(Records for the exercise)
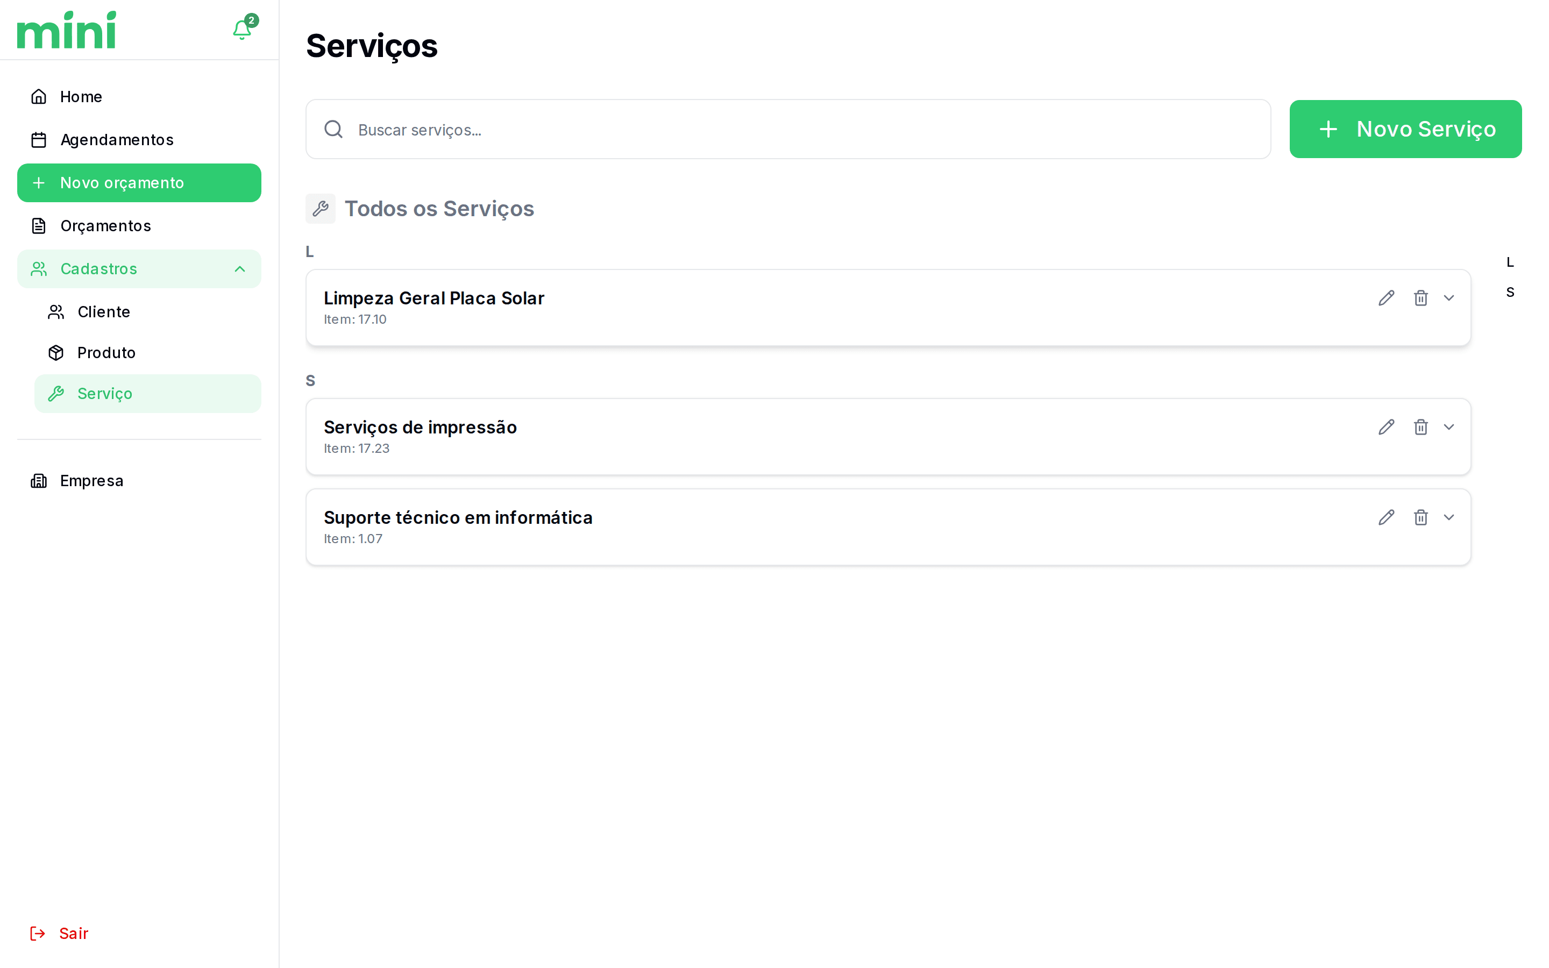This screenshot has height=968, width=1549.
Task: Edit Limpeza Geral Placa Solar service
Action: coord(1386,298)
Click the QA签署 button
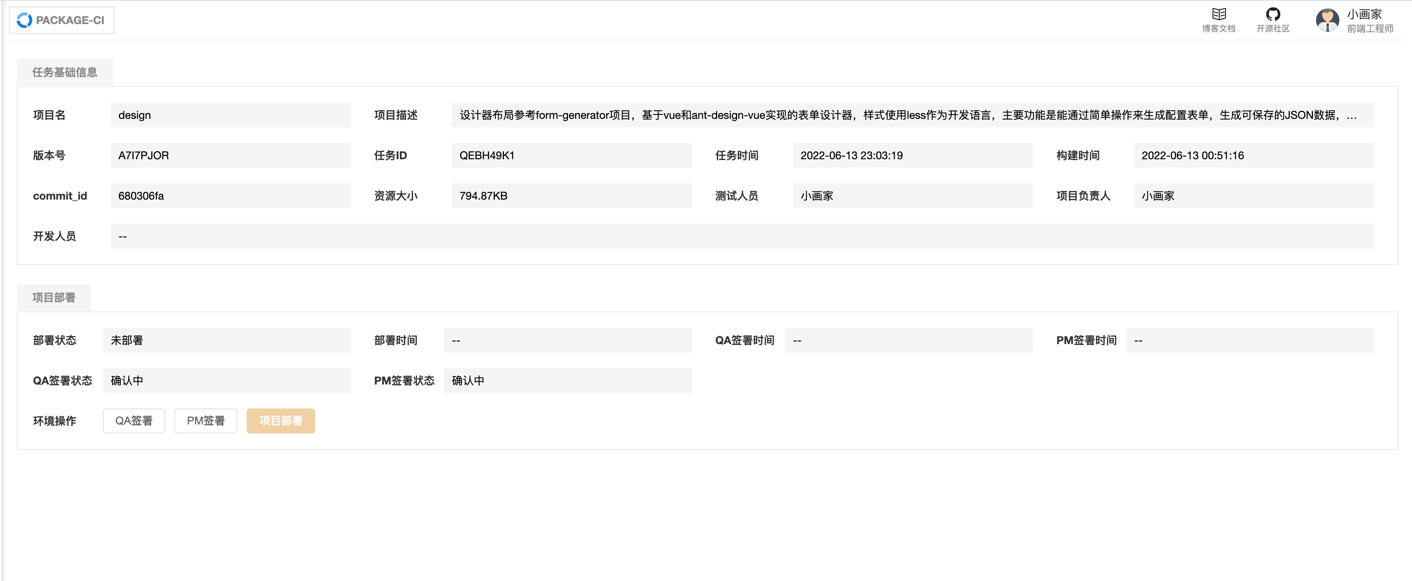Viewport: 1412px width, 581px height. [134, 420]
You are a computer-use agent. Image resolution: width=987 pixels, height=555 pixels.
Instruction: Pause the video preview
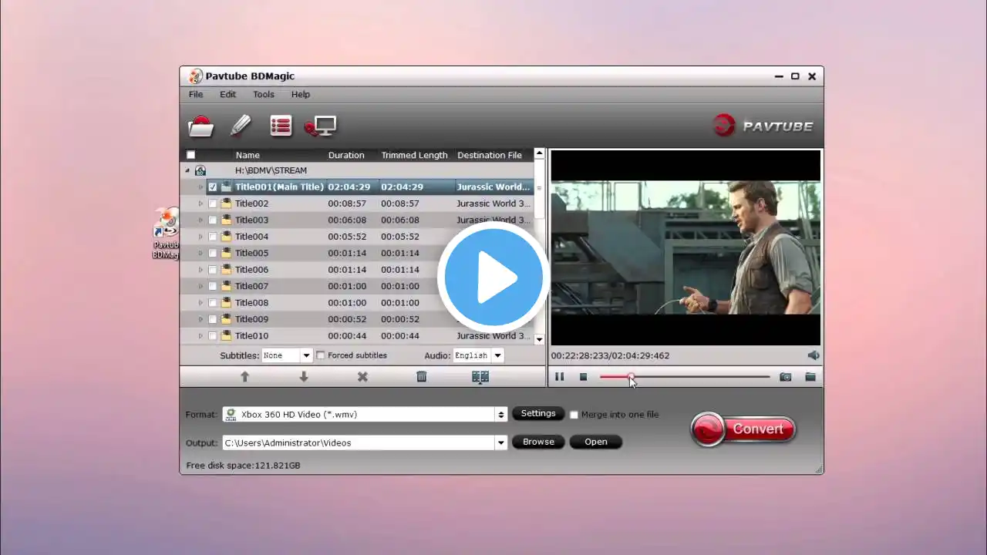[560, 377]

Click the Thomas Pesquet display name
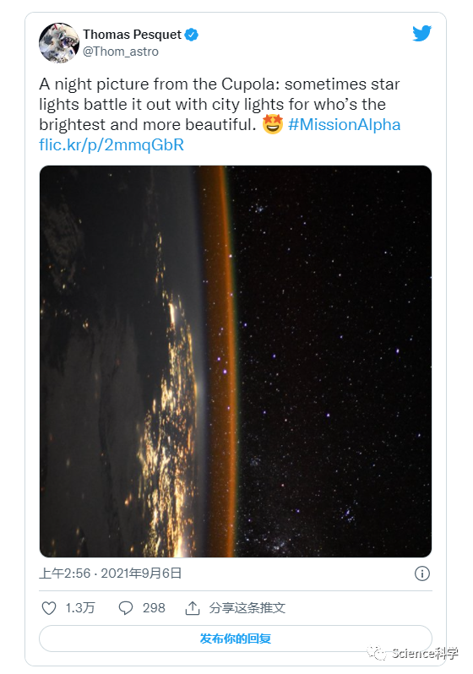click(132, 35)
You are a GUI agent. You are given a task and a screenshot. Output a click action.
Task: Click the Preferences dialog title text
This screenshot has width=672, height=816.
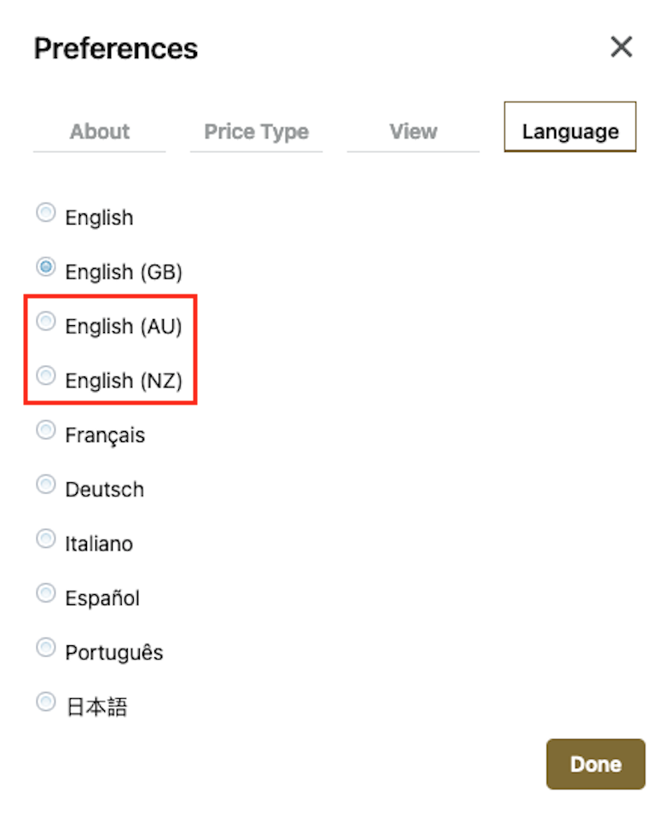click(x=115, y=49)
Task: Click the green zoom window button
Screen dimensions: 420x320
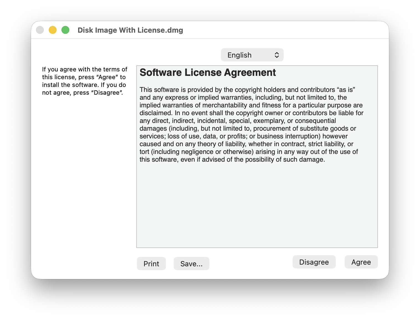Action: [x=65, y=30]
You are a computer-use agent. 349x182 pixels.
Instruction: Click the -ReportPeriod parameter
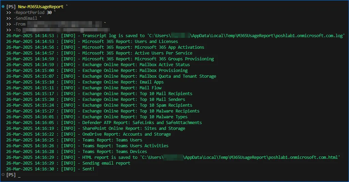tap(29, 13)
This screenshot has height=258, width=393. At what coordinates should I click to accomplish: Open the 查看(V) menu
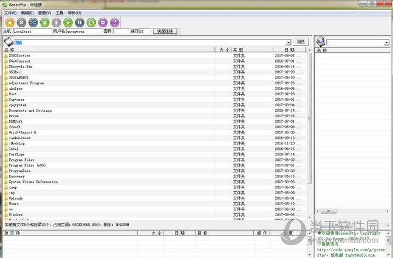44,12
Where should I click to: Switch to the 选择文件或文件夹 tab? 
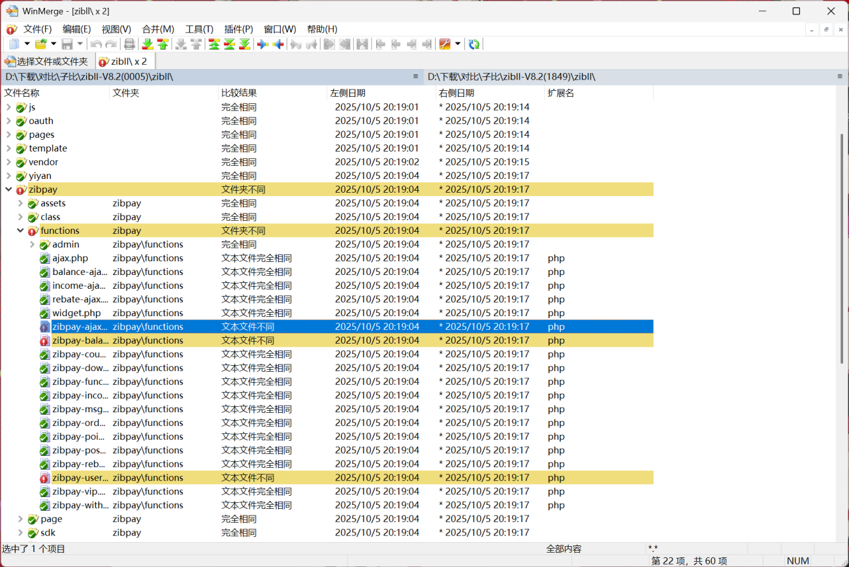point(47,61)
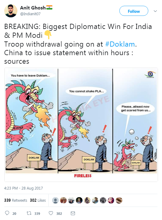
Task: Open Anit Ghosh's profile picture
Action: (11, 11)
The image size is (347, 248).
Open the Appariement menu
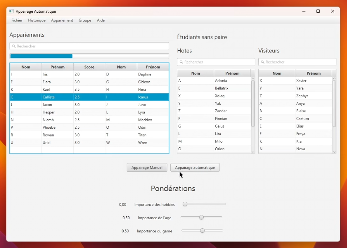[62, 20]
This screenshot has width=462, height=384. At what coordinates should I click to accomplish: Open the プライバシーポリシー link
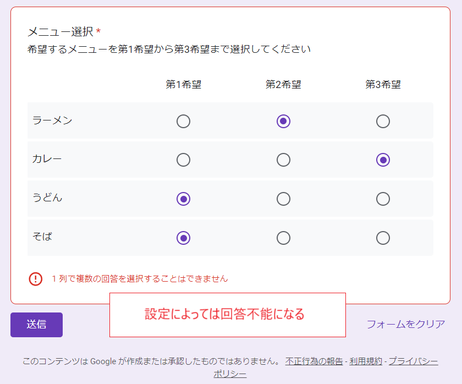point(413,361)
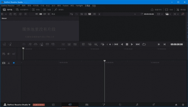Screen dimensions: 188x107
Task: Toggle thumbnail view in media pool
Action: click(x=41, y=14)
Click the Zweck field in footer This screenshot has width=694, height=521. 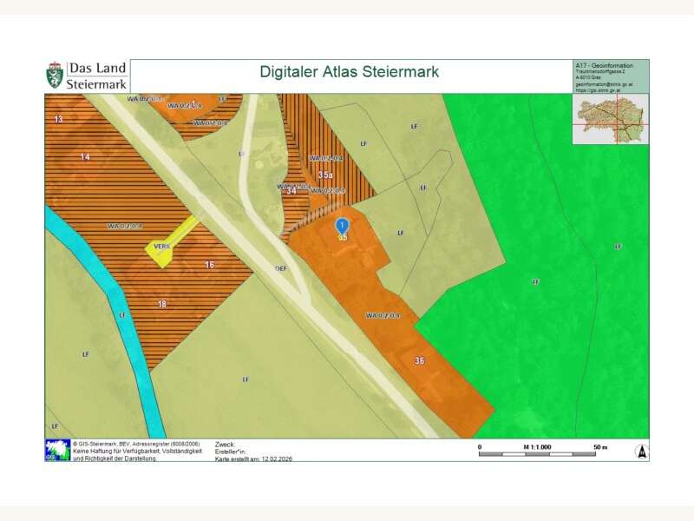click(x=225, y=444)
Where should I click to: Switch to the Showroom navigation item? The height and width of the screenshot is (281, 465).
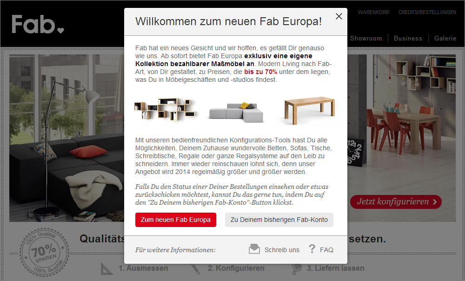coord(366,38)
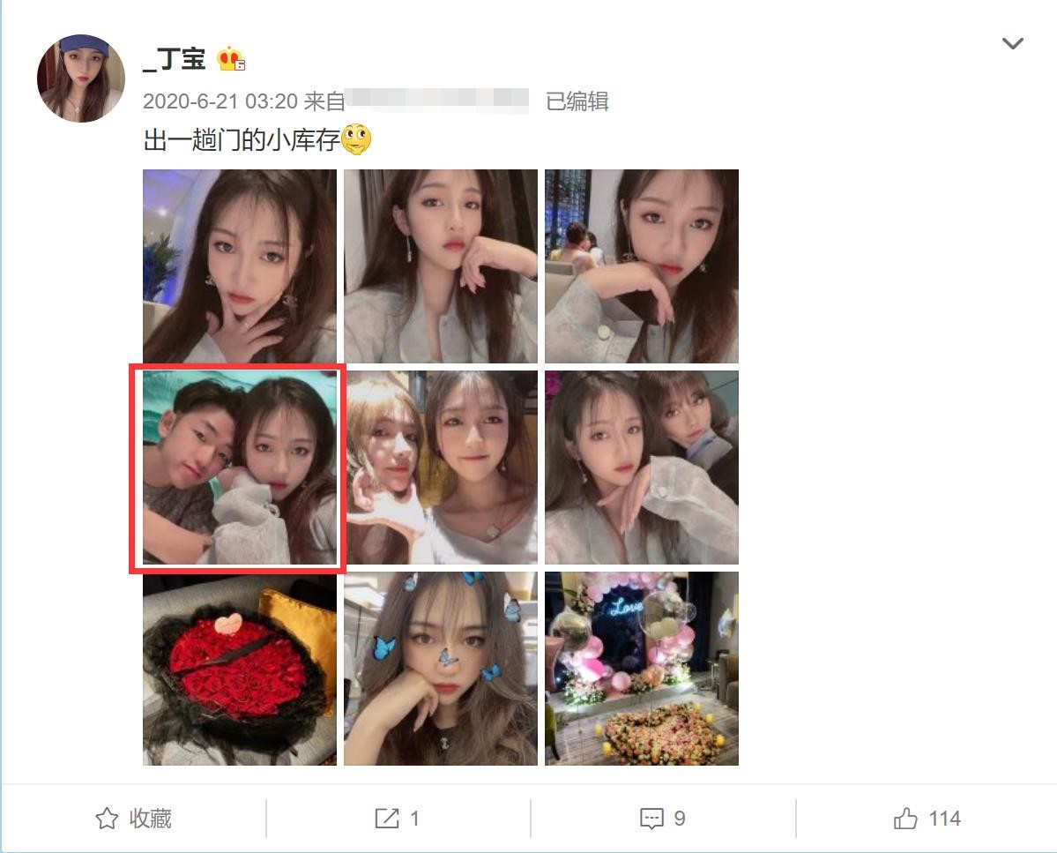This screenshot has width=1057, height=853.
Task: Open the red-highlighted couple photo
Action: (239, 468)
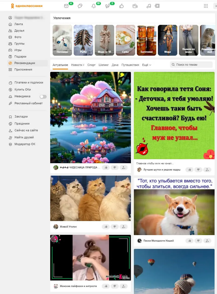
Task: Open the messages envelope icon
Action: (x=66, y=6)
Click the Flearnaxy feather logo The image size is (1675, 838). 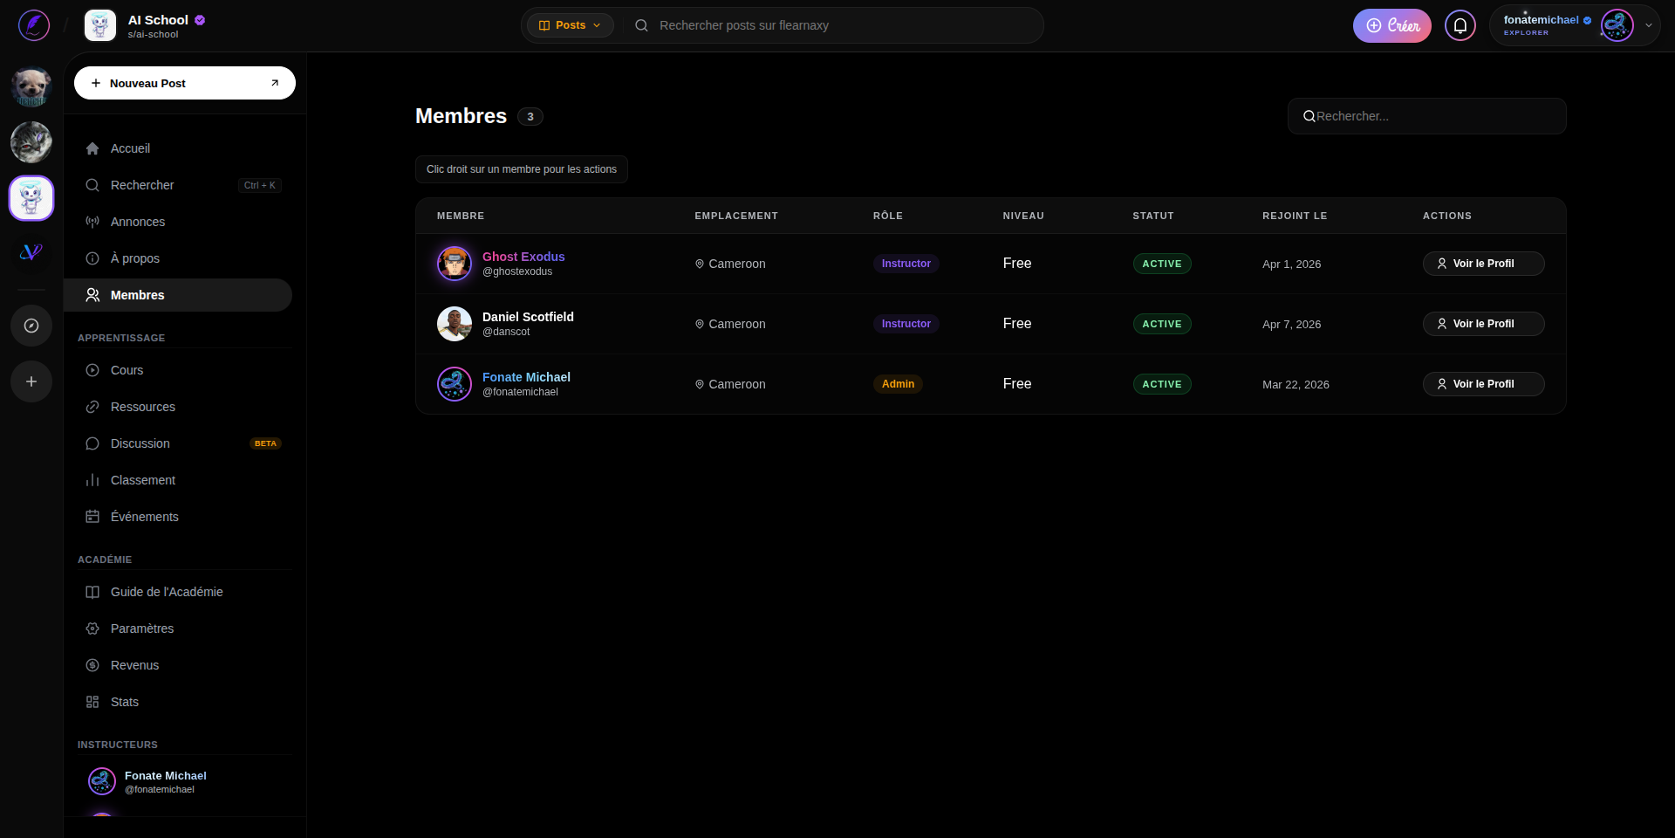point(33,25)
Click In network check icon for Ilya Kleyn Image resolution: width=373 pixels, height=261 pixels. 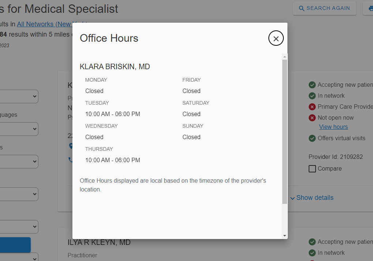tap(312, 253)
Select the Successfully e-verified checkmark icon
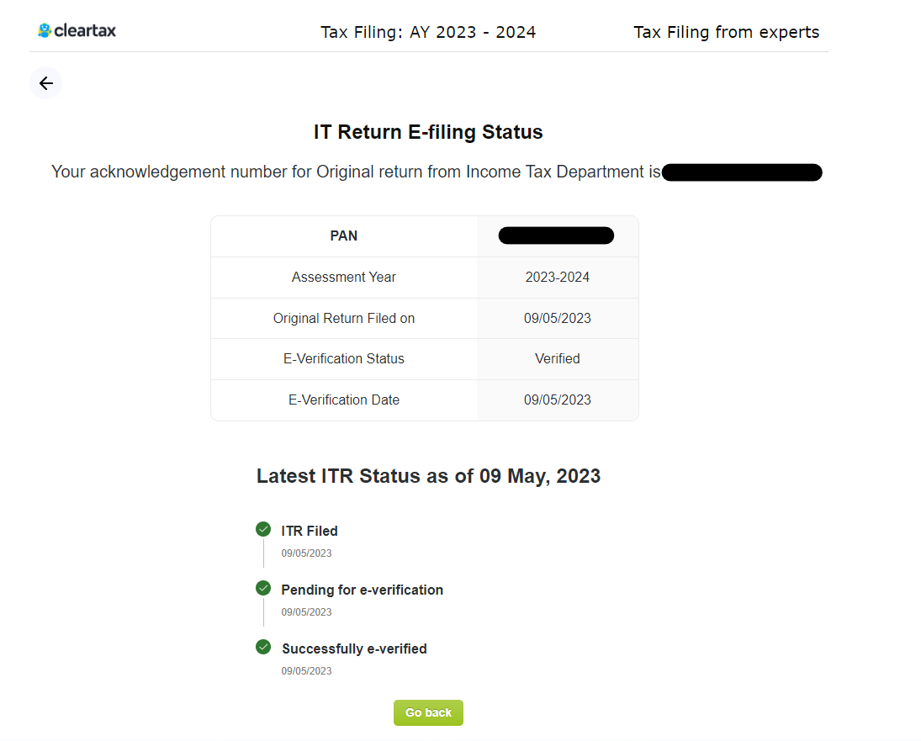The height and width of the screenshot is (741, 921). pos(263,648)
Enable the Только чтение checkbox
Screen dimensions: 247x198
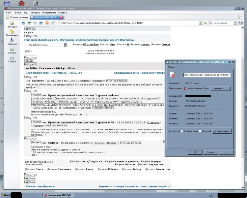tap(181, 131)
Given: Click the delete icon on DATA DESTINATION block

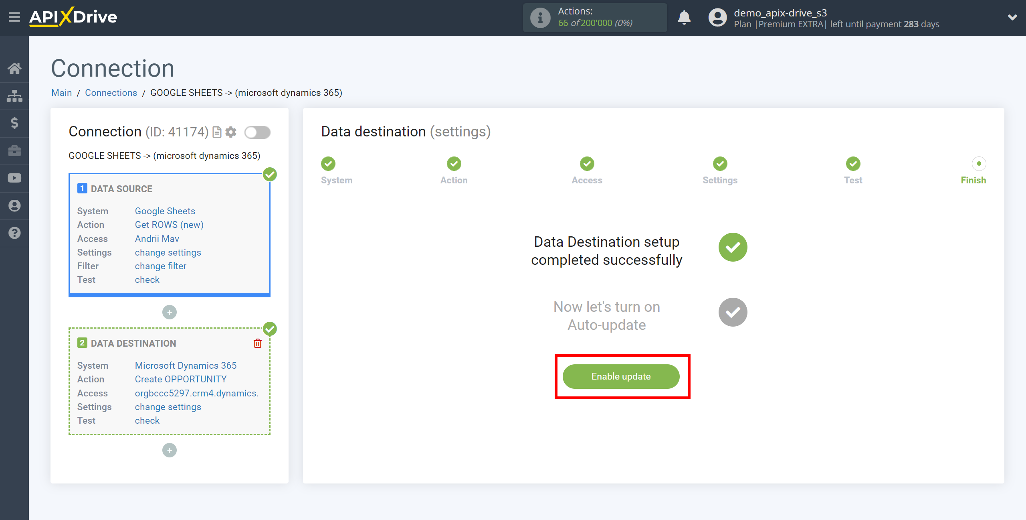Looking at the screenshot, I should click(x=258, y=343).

(What to produce)
Return only the line with "Enable the Только чтение checkbox" and the lines after it up to the end of the records, exact and free of pictures.

(Answer to this task)
Enable the Только чтение checkbox
Screen dimensions: 247x198
tap(181, 131)
Given: Click the delete icon on DATA DESTINATION block

Looking at the screenshot, I should click(x=258, y=343).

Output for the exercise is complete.